Exercise material section start

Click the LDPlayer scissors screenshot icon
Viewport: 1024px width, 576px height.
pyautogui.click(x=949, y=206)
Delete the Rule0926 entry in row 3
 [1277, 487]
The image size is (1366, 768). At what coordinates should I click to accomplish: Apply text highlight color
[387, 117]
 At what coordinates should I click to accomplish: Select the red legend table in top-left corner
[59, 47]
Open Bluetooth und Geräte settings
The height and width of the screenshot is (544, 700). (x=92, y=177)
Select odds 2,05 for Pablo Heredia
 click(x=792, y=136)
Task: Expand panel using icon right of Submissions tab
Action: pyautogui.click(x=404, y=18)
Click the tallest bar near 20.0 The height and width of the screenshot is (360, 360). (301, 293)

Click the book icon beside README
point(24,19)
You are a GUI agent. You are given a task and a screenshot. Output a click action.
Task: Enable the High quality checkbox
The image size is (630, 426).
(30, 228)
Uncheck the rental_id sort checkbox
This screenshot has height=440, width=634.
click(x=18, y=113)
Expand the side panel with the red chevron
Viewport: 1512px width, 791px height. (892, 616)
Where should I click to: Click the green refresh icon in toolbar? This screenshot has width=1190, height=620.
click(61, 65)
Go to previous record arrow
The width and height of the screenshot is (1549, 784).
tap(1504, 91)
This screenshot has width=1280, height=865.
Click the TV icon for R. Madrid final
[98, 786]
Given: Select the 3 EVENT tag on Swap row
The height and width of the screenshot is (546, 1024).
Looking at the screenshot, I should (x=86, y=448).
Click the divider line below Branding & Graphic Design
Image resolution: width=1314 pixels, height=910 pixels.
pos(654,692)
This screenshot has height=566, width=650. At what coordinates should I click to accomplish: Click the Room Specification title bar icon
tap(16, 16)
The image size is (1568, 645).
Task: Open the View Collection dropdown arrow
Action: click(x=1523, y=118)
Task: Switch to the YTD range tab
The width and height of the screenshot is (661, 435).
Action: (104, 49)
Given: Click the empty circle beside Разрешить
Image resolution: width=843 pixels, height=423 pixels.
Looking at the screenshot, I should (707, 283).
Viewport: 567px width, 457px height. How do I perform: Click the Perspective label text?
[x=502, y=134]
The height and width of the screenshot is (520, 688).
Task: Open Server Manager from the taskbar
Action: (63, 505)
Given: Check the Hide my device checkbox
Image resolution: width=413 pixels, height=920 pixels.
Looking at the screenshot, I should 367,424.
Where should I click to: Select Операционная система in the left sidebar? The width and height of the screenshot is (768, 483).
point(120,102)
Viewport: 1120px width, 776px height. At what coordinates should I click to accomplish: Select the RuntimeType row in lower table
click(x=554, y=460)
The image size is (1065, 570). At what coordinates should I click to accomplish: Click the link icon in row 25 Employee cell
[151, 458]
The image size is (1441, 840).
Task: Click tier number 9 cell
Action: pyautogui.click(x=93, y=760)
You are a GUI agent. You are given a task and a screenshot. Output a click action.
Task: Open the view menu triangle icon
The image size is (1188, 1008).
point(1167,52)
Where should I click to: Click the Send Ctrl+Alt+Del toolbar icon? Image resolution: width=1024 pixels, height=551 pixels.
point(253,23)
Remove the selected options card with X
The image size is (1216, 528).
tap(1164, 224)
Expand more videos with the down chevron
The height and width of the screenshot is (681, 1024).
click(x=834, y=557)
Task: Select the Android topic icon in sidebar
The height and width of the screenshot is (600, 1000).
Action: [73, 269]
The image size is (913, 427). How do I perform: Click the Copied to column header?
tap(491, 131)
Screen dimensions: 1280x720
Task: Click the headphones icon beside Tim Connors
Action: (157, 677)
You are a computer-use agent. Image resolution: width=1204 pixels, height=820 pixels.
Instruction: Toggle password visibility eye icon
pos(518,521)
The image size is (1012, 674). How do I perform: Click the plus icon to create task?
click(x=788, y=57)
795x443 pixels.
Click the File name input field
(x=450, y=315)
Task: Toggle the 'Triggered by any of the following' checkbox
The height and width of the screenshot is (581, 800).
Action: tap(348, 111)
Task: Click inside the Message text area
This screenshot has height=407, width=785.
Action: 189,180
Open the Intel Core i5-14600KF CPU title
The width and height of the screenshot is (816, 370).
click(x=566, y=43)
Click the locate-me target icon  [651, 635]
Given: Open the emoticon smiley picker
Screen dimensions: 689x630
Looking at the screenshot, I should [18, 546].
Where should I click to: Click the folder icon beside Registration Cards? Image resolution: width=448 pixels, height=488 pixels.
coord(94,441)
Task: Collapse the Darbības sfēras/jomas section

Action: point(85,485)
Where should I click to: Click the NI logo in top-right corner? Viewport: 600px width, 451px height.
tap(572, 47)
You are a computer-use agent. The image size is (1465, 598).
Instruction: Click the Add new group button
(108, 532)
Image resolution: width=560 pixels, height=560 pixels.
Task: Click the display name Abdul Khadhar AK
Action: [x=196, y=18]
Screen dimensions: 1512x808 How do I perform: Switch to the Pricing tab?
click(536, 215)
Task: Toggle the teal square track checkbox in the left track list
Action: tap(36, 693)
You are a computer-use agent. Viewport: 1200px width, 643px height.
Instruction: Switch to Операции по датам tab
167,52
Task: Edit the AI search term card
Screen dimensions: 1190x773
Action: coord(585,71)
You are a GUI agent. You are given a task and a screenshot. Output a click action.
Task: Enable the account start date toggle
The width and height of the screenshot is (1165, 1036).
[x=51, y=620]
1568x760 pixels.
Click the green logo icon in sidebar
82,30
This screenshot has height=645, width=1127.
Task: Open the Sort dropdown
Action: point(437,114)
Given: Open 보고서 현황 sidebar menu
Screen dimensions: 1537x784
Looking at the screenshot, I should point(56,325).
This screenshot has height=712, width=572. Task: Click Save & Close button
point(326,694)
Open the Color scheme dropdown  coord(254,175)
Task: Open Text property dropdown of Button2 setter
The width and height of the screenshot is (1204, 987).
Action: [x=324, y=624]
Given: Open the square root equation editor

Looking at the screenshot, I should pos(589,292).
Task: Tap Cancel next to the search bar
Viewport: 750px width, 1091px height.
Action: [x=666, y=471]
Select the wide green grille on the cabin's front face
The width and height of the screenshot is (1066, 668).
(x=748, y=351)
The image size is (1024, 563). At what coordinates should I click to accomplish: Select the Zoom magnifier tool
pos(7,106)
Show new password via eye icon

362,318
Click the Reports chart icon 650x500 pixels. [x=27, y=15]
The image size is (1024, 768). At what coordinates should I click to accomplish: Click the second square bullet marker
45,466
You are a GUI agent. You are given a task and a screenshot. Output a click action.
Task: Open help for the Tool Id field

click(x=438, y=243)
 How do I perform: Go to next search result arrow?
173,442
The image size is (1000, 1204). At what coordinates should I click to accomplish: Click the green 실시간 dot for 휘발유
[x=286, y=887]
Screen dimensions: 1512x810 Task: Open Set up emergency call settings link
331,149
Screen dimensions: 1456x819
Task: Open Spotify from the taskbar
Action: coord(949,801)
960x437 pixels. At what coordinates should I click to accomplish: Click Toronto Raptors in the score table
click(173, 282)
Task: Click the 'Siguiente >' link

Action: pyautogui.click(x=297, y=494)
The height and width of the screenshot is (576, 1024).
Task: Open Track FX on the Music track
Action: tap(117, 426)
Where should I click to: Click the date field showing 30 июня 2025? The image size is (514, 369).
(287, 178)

Exercise material section end

• _What the task asks_: The lines above from the one containing "The image size is (1216, 528)." through the one containing "Task: Select the" are to be set down exactly, and no others.

• _Answer for this exercise_:
The image size is (1216, 528).
tap(1164, 224)
Expand more videos with the down chevron
The height and width of the screenshot is (681, 1024).
click(x=834, y=557)
Task: Select the Android topic icon in sidebar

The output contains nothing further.